#### Aim of the exercise
Update the records below by replacing "pixels" with "px" wherever it occurs, keeping every other word unchanged. Leave the pictures out of the result.

#### Listed records
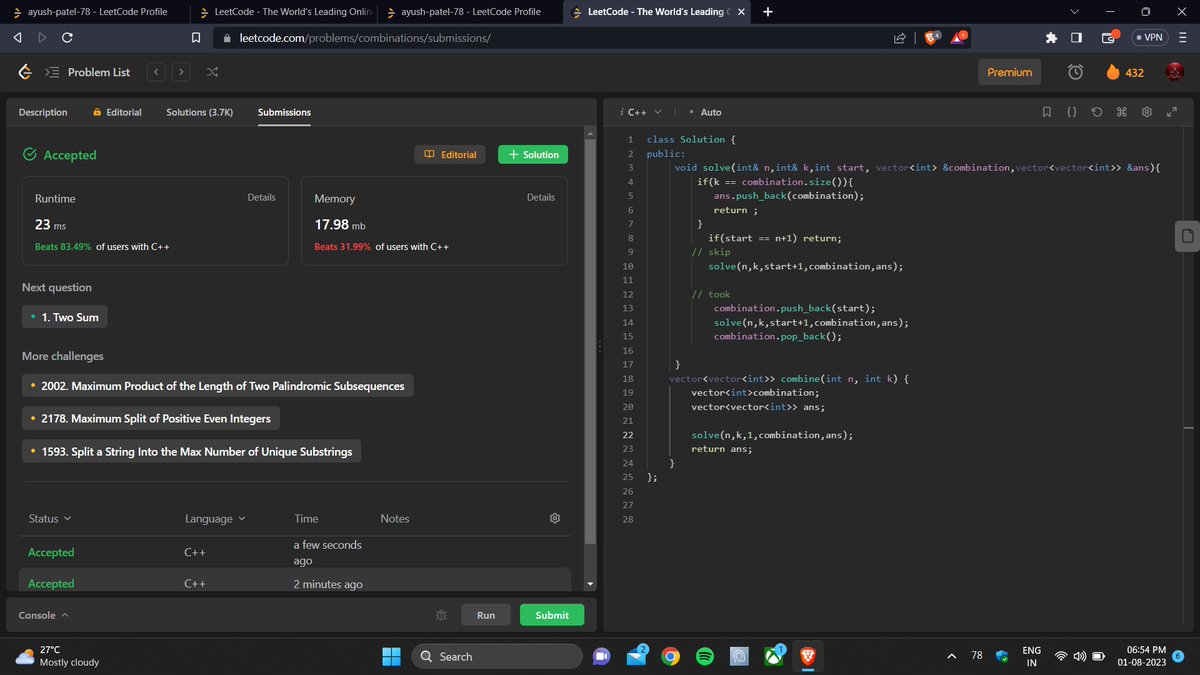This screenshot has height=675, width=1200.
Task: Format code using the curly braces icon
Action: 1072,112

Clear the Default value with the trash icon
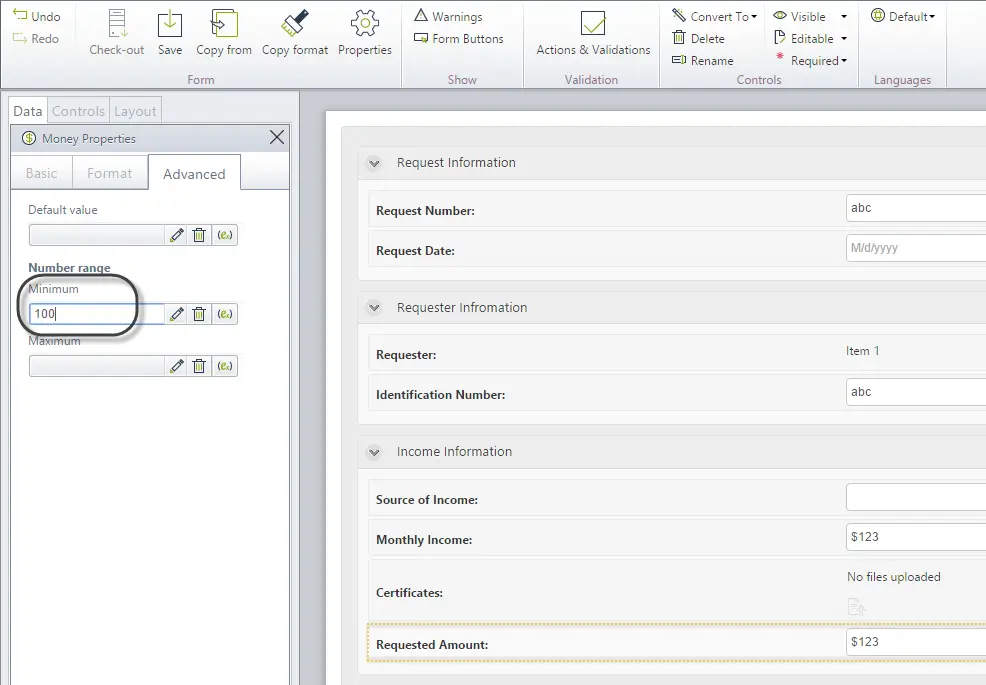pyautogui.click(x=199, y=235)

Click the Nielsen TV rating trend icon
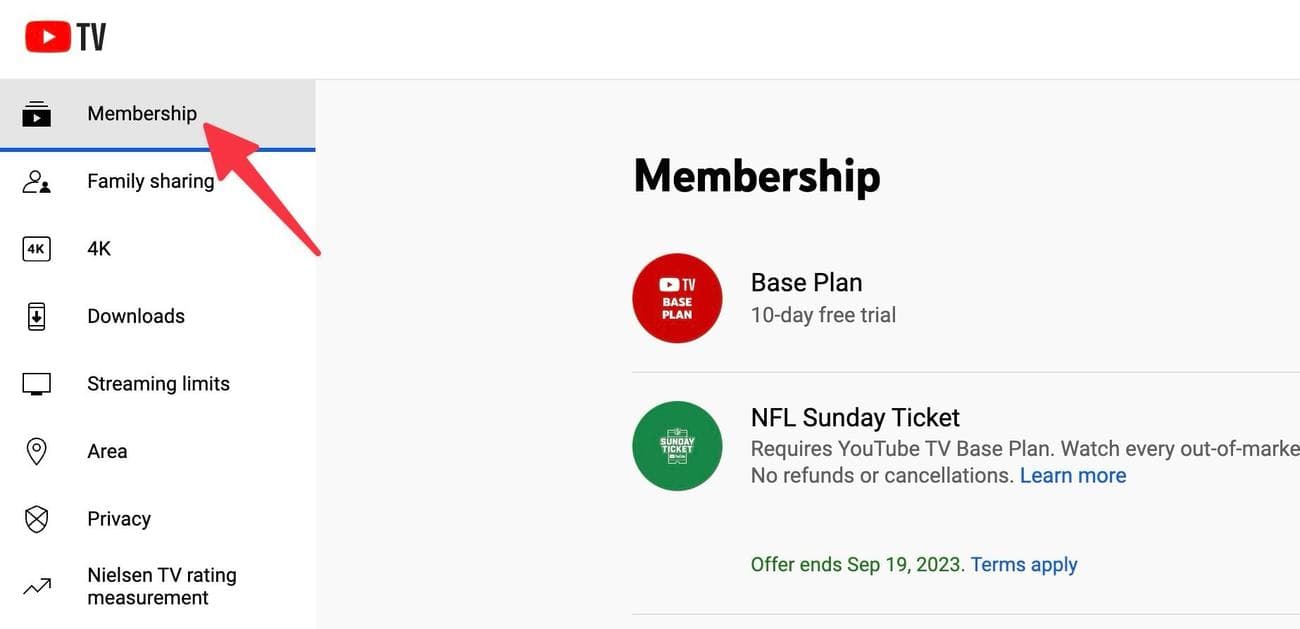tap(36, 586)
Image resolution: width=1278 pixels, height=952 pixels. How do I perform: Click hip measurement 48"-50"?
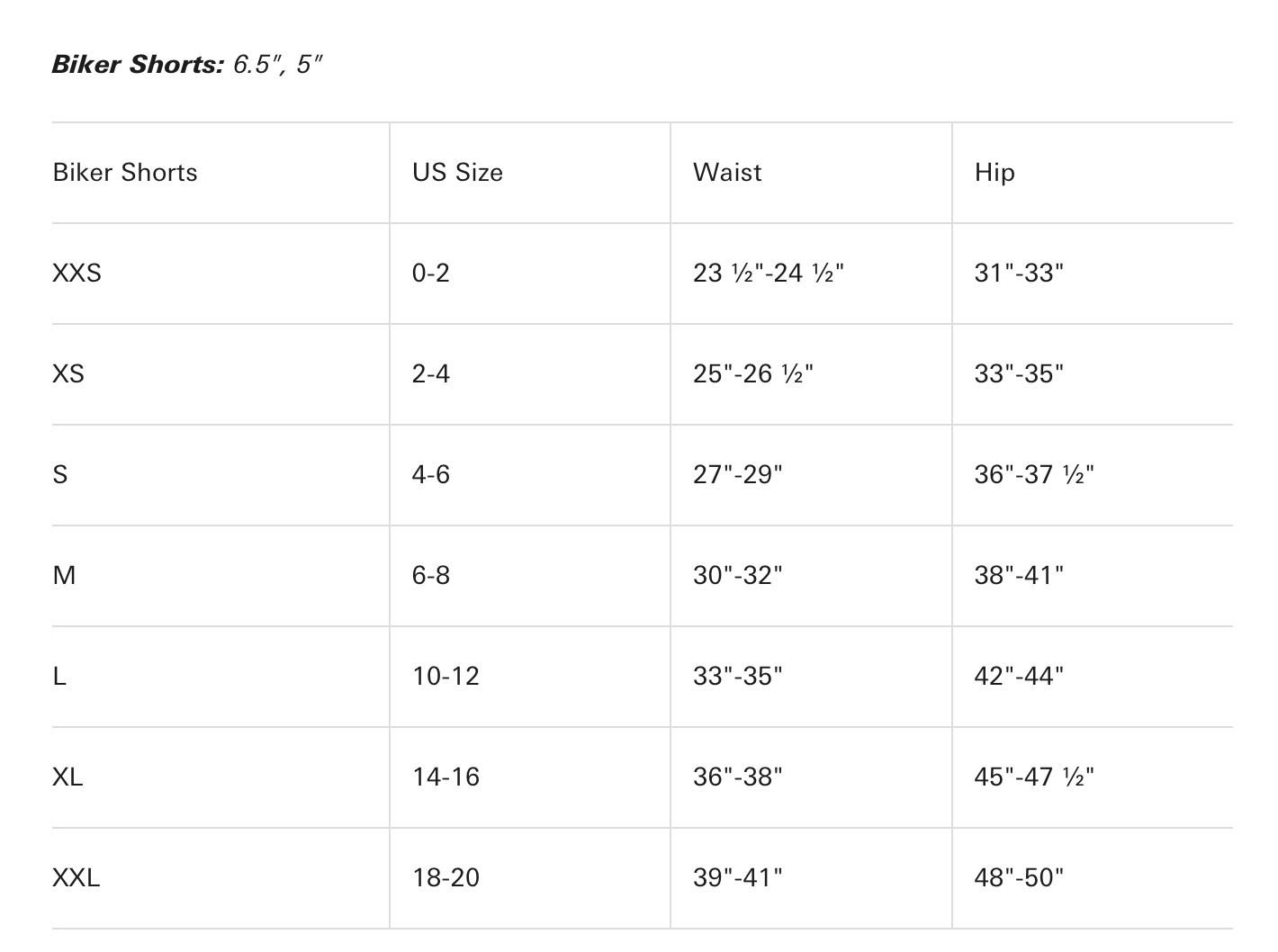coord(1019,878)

#### Worked answer
This screenshot has height=675, width=1200.
Task: Format code using the curly braces icon
Action: 1072,112

Clear the Default value with the trash icon
pyautogui.click(x=199, y=235)

Click the Nielsen TV rating trend icon
tap(36, 586)
Image resolution: width=1278 px, height=952 px. How do I perform: Click hip measurement 48"-50"?
coord(1019,878)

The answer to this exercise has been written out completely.